L’artiste français de 60 ans peuple les rues de paname de ses pochoirs depuis plus de trente ans maintenant. Il est à notre connaissance le street-artiste le plus âgé de la scène parisienne. Celui qui collectionne également les vinyles depuis son plus jeune âge (il en a plus de 10 000 à ce jour) a commencé à coller ses pochoirs sur les murs de sa ville au début des années 80. Il raconte que le premier représentait un photomaton.

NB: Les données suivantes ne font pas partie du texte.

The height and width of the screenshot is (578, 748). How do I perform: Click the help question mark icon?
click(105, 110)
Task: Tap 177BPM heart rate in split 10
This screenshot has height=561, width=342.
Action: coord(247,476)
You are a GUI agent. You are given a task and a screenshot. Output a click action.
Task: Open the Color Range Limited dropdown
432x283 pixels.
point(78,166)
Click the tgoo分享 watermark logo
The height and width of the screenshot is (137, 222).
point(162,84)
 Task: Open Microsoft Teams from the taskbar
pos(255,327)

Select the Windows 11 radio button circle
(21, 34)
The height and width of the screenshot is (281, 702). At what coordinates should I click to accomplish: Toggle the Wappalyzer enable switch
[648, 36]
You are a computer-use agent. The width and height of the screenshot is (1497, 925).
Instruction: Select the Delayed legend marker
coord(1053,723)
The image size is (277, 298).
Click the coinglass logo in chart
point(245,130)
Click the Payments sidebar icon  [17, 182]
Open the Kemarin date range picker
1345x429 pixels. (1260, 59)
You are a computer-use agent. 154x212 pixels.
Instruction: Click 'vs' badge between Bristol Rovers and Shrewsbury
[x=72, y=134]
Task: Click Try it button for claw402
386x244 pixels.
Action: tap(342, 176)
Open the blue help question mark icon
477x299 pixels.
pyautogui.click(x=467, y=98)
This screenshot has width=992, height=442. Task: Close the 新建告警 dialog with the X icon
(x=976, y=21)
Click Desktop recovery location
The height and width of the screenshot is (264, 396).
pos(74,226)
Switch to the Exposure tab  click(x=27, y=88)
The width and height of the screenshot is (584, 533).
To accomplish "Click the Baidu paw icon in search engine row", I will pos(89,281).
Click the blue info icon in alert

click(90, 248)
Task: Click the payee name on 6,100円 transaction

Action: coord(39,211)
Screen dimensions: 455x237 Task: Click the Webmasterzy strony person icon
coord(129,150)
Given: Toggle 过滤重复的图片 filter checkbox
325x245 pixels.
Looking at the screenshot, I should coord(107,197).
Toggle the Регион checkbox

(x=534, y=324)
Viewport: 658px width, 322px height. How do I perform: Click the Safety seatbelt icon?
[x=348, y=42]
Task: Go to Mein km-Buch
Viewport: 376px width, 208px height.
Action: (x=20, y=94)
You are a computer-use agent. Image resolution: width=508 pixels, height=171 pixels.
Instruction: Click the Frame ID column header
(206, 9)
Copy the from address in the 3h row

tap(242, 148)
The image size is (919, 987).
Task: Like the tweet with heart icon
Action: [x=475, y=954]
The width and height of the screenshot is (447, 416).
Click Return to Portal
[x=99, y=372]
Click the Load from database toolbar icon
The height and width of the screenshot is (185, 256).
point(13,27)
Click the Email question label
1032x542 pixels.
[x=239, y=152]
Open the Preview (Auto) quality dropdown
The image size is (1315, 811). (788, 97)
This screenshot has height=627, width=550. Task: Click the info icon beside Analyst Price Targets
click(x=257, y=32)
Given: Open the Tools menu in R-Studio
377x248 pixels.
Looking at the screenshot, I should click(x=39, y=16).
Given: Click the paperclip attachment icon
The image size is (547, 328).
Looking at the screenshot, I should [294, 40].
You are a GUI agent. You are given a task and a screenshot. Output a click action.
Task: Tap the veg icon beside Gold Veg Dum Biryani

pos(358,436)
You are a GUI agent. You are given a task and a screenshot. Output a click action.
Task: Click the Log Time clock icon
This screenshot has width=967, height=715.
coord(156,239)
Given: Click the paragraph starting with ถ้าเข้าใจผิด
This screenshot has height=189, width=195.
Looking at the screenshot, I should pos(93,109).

Le travail de Jef se caractérise par l’utilisation du noir et la représentation de personnages ayant marqué leur époque. Toutes ses œuvres sont désormais signées d’une flèche rouge dont on ne connait pas vraiment la signification mais qui représente aujourd’hui une vraie marque de fabrique.

6- Julien Seth Malland :

Place Ménilmontant dans le 20ème arrondissement de Paris, une peinture de Julien Seth Malland rend hommage aux victimes des attentats du 13 Novembre et à la capitale pour sa capacité à ne pas sombrer dans les flots. L’artiste qui a l’habitude de parcourir le monde pour aller à la rencontre des street-artistes dans le cadre d’une série de documentaire intitulée Globe-Painter ( diffusée sur canalplus) est très connu des parisiens. Ses peintures spectaculaires ne se limitent pas aux murs de la capitale puisque l’artiste qui est également éditeur a publié en collaboration avec Gautier Bischoff, un livre intitulé Kapital. Il est à ce jour le livre de graffiti le plus vendu en France.

7- Gregos :

Peintre, sculpteur, graffeur, Grégos est un artiste originaire du Val d’Oise dont le travail s’affiche dans de nombreuses capitales européennes. Souriant, tirant la langue, boudeur, fâché, vous avez sûrement déjà eu votre dose de Grégos. Ce visage moulé en plâtre suscite interrogation dans un premier temps puis une grande adhésion de la part des parisiens qui n’hésitent plus à se photographier à côté de celui-ci. L’artiste crée une expression différente de son visage chaque année même si celui qui le représente tirant la langue est devenu le plus symbolique de son style. Sur ce sujet Grégos explique :

« Quand j’étais plus jeune et que l’on prenait des photos de moi, je tirais toujours la langue. C’était même devenu un jeu entre ma mère et moi. J’ai donc gardé l’idée lors de mon premier essai de moulage sur visage puis j’ai continué ». Découvrez notre interview de l’artiste ici .

8- Ludo :

Ludo est un artiste parisien qui a fait ses débuts en 2007. Au-delà de l’aspect artistique de ses œuvres, Ludo porte de façon ludique et esthétique des revendications écologiques et anticapitalistes même s’il tient à ne pas les revendiquer. Les créatures hybrides qu’il représente mêlent l’univers minéral et végétal, ils interrogent sur la place de l’homme dans l’environnement.

9- C215 :

Christian Guémy alias C215 est un artiste parisien né à Bondy dans la banlieue parisienne. Celui qui s’est fait connaître en représentant des êtres brisés s’est très vite spécialisé dans le dessin de portraits. Depuis 2003, C215 a fait de Nina, sa fille, un des visages principaux de ses œuvres.

10- Fasto :

Vous ne verrez pas souvent ses œuvres dans les rues de Paris, son travail s’affiche dans le métro parisien et le RER.  Le travail de Fasto est instinctif. Lorsqu’il commence un trait, il ne connait pas sa destination et fait confiance en son intuition :

 « Ça m’apprend beaucoup de chose de travailler comme ça. Tu peux appliquer ce principe à la vie. C’est ce que j’essaie de faire en tout cas. Par exemple : Tu dis une parole, ça n’a pas l’effet escompté mais ça va t’emmener quand même quelque part. Ça va avoir des conséquences inattendues. Après cela ne dépend que de toi d’y voir de la beauté ou pas ».